Pompeii discovery sheds light on classical mysteries
A 'new' Villa of the Mysteries has emerged from the excavations at the Pompeii archaeological site, officials said.
The newly found residence has a large banquet hall frescoed with a cycle of paintings depicting initiation into the Dionysian Mysteries, CE Report quotes ANSA.
The site's well-preserved, world-famous Villa of the Mysteries takes its name from a depiction of the same initiation of a bride into a Greco-Roman mystery cult.
Excavated in recent weeks in the central area of Pompeii, the new room shows this frieze at almost life-size, or a 'megalography', just as in the Villa of the Mysteries, which was discovered over 100 years ago.
The large fresco sheds new light on the Dionysian Mysteries in the classical world.

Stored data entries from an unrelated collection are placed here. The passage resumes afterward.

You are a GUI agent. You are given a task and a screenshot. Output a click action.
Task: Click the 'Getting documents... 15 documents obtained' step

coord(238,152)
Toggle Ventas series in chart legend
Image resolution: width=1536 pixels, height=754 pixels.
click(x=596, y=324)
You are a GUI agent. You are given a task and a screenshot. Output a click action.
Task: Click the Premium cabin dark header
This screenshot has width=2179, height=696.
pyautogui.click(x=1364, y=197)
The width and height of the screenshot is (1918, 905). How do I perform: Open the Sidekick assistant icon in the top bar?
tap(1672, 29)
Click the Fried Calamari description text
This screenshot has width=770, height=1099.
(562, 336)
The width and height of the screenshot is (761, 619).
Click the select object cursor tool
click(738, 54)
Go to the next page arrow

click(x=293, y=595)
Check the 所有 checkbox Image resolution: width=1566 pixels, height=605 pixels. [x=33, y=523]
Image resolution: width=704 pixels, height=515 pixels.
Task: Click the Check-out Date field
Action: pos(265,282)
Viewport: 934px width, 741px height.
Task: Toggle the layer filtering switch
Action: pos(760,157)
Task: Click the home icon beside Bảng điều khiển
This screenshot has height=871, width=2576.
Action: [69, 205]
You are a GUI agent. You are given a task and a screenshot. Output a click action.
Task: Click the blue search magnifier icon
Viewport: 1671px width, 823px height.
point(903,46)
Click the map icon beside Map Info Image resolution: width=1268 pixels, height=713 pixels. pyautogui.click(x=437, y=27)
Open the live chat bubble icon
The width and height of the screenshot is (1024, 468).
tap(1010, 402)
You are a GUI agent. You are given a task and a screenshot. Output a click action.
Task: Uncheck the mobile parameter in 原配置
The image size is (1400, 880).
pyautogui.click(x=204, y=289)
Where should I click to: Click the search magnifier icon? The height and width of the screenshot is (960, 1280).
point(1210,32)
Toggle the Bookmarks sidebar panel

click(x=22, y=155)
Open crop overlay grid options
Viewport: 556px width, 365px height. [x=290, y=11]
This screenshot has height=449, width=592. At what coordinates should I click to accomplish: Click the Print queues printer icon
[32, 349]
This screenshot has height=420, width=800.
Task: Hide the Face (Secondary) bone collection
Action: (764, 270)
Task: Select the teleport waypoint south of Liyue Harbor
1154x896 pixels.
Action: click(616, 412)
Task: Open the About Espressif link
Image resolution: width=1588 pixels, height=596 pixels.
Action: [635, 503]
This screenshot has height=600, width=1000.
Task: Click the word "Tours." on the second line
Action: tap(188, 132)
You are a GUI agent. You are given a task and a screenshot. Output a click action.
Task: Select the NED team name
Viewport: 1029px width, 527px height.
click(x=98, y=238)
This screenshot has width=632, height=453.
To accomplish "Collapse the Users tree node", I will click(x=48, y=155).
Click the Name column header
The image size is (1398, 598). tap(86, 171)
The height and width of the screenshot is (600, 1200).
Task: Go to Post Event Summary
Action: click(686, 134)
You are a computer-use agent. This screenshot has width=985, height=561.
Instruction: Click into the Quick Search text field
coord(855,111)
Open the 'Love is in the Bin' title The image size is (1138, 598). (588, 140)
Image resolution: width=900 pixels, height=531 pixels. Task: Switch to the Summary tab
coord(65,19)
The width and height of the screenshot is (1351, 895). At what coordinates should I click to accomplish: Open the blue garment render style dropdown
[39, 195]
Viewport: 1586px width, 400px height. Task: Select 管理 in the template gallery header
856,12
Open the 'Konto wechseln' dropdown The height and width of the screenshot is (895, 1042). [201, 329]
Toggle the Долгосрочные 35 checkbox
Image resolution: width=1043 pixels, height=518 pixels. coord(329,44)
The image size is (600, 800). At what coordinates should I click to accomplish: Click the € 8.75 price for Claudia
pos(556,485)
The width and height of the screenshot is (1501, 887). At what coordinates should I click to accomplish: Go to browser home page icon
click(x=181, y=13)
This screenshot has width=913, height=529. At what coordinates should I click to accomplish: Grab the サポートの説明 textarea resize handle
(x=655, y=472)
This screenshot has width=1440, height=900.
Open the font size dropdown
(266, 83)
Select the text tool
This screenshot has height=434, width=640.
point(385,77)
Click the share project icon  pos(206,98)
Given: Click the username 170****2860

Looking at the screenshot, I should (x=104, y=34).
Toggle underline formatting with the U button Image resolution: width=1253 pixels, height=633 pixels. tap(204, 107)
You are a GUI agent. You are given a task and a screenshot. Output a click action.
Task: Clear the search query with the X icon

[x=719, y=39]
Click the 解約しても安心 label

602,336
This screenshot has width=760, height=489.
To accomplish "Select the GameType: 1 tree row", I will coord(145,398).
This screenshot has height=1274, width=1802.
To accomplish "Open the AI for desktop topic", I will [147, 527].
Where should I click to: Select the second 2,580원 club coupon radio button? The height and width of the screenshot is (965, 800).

Archaeologists have christened the dwelling with the frieze 'House of Thiasus', referring to the retinue of Dionysus, the God of wine-making.
The fresco decorates the room's three walls that do not look out onto the garden and shows Dionysus's followers, dancers, female huntresses, and satyrs with pointed ears.
At the centre is a mortal woman who, through the ritual, is about to be initiated into the mysteries of Dionysus.
"For the ancients, the Dionysus followers expressed the wild, indomitable side of women; the opposite of the 'pretty woman', who emulates Venus, the goddess of love and marriage, the woman who looks at herself in the mirror, who 'makes herself beautiful'," said Gabriel Zuchtriegel, the director of the archaeological park.
"Both the frieze of the house of Thiasus and that of the Mysteries show the woman suspended as if oscillating between these two extremes, these two ways of being female in those times".